IoT | Machine Learning | AI
Solution Overview
Data Ingestion – Cranes operational data gathered from various sensors across geo locations was ingested into AWS storage.
Data Modeling – Custom ARIMA models built to forecast diverse faults across several bins
Data Insights – Predict the imminent faults of different components
Our Approach – The solution used ARIMA algorithm to predict the overall fault volumes as well as location and machinery specific faults & Generated proactive alerts for each machinery highlighting the possible event such as hoist or brake failure
4 Phased Solution – Machine Learning
DATA ANALYSIS PHASE – Initial Data Gathering : Heavy Machinery enterprise had over 10,000 Crane assets enabled with sensors which had to be analysed and as an outcome of the analysis , a prediction was to be made on probable asset failures and malfunctioning. Data Categorisation: Out of 10,000+ assets a total of 100 million records were captured over a period of 9 months duration . Out of these 100 million records about 10 million error records were obtained with over 20 fault codes and error metrics.

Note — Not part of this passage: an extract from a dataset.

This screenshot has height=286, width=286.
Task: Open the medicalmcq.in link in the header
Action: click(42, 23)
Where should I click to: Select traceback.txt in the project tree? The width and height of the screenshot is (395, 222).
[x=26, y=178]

This faulty data set was analysed across its length and breadth to forecast predictions along with survival & sustenance metrics.
DATA PROCESSING PHASE – Overall 9 month of data was zipped with varied datatypes (~10GB), and the other fault file including the parameter description and other faults was zipped with csv file (130MB) . This data has been analysed in the data processing phase along with parameter file that had about 20 parameter descriptions and almost equal number of fault codes. Data consistency and multi-dimensional analysis was carried out in this phase across asset-id, fault-code and time/months.Used R for basic file processing and got the basic statistics and summaries
DATA FORECAST PHASE – As an outcome of the Data Processing phase , in alignment with the analysis development phase of the algorithms were accomplished across the buckets of Classification, Clustering , Forecast and Survival. Time series models – ARIMA and Holt winters was been implemented on given data. Based on the Data Processing phase findings, fault forecast analysis has been confined only to emergency stops, Hoist overload and Over temperature data. Illustrative application of models has been carried-out on select set of assets.

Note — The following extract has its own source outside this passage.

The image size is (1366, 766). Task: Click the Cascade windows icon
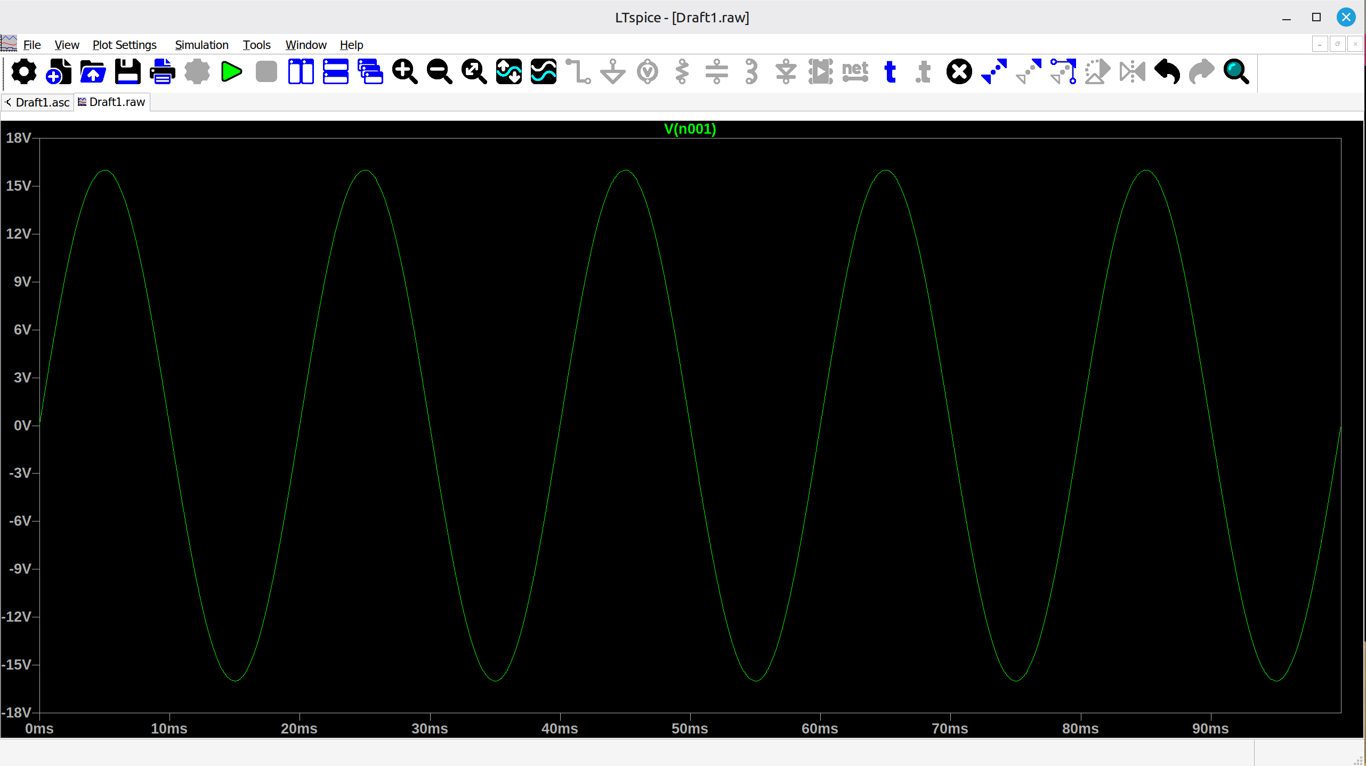tap(370, 72)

AUTOMATION AND SURVIVAL ANALYSIS PHASE – ARIMA based fault forecast for all assets has been completed with internal fine tuning and automatic display of performing (Amber and Green) and nonperforming (Red) assets. RAG status has been determined based on the initial 6 months’ average that was used for training the model. Asset performance/faults predictions have been made for subsequent weeks/months and highlighted some of the assets under each of R, A, G categories.